Present the entries below as a numbered list, leaving out any blank lines.

_ _ _ _

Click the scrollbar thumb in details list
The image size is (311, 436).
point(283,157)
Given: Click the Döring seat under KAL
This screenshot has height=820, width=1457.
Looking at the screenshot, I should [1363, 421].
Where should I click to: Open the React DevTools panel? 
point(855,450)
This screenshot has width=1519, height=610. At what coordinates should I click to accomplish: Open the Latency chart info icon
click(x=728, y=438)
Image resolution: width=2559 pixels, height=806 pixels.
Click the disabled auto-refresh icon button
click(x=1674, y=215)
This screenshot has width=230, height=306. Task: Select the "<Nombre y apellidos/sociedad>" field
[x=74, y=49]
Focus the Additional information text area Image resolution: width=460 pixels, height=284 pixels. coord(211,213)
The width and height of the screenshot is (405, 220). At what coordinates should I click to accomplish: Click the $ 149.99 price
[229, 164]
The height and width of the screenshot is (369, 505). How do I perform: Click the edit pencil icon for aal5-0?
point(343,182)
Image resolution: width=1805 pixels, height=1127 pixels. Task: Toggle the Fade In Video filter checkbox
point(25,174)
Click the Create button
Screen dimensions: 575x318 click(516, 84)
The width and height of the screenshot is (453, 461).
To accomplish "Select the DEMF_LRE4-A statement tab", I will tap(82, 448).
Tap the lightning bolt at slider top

_ _ _ _

**Solution below**
1. Click the scrollbar thumb in details list
2. The image size is (311, 436).
3. point(283,157)
4. Given: Click the Döring seat under KAL
5. This screenshot has height=820, width=1457.
6. Looking at the screenshot, I should [1363, 421].
7. Where should I click to: Open the React DevTools panel? 
8. point(855,450)
9. This screenshot has width=1519, height=610. At what coordinates should I click to accomplish: Open the Latency chart info icon
10. click(x=728, y=438)
11. Image resolution: width=2559 pixels, height=806 pixels.
12. Click the disabled auto-refresh icon button
13. click(x=1674, y=215)
14. This screenshot has width=230, height=306. Task: Select the "<Nombre y apellidos/sociedad>" field
15. [x=74, y=49]
16. Focus the Additional information text area Image resolution: width=460 pixels, height=284 pixels. coord(211,213)
17. The width and height of the screenshot is (405, 220). At what coordinates should I click to accomplish: Click the $ 149.99 price
18. [229, 164]
19. The height and width of the screenshot is (369, 505). How do I perform: Click the edit pencil icon for aal5-0?
20. point(343,182)
21. Image resolution: width=1805 pixels, height=1127 pixels. Task: Toggle the Fade In Video filter checkbox
22. point(25,174)
23. Click the Create button
24. Screen dimensions: 575x318 click(516, 84)
25. The width and height of the screenshot is (453, 461).
26. To accomplish "Select the DEMF_LRE4-A statement tab", I will tap(82, 448).
27. Tap the lightning bolt at slider top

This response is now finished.